F tipi cezaevlerine karşı oluşturulan platformlardan biri olan Mamak Hücre Karşıtı Platform, 13 Ağustosta Mamakta bir etkinlik gerçekleştirdi. Saat 19:30da başlayan etkinliğin öncesinde, F Tipi Cezaevlerine Karşı Aydın ve Sanatçı Girişiminin Pir Sultan Abdal Kültür Derneği Mamak Şubesinde düzenlediği panelin bitimi sonrasında, panele katılan kitle ile birlikte topluca yüründü. Hücreleri parçala, tutsaklara sahip çık!, Hücrelere girmeyeceğiz, direneceğiz!, Susma sustukça sıra sana gelecek!, Kurtuluş yok tek başına, ya hep beraber ya hiçbirimiz! sloganları ve alkışlar eşliğinde süren yürüyüş Feyzullah Çınar Parkına kadar sürdü.

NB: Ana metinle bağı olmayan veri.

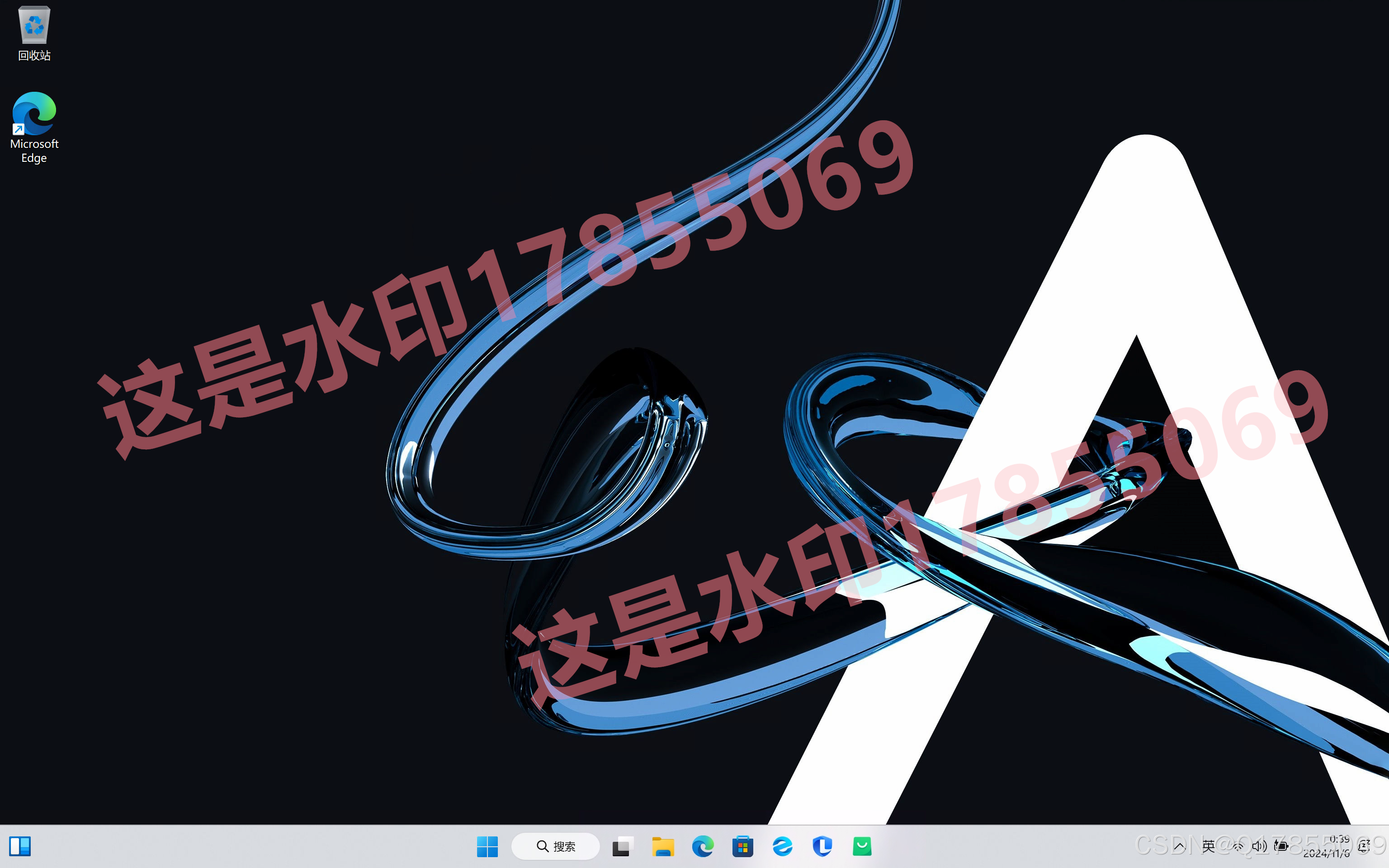Viewport: 1389px width, 868px height.
Task: Open the blue shield app in the taskbar
Action: pos(822,846)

Yürüyüşe çevredeki esnaf ve semt sakinleri evlerinden alkışlarla destek verdiler.
Yaklaşık 100 kişinin katıldığı eylem, çevredeki halkın desteğiyle parkta devam etti. F tipi cezaevlerinin amacının anlatıldığı ve hücrenin toplumun tüm ezilen ve muhalif kesimlerine yönelik bir saldırı olduğu belirtilen eylemde, Tiyatro Akış da RAF üyesi bir gazetecinin hücrede yaşadıklarını anlatan bir oyun sergiledi. Oyunun ardından tüm kitle birlikte Özgür Tutsak şarkısını söyledi.
Mücadele şiirlerinin de okunduğu etkinliğin bitmesinin ardından, kitle bu kez Tuzluçayır göbeğine doğru sloganlarla yürüyüşe geçti. Göbeğe gelindiğinde eylemin bitirildiği söylendi ve kitle buradan dağıldı.
Toplumun duyarlı bir kesiminin oturduğu Tuzluçayır semtinde oluşturulan bu platform, uzun bir aradan sonra böylesi bir etkinlik gerçekleştirdi. Oysa ki yapılması gereken, özellikle de bu tür bölgelerde, sürekliliği olan eylemlilikler düzenlemektir. Bu yapılan etkinlikte işyerlerinden ve evlerden alkışlarla destek alınması, sürekli yapılacak etkinlikler sayesinde, dün alkış tutanların yarın yanımızda yürümesi anlamına geleceğini gösteriyor. Bunu başarmanın yolu da özverili, etkin bir çaba sarfederek çalışma yürütmekten geçmektedir.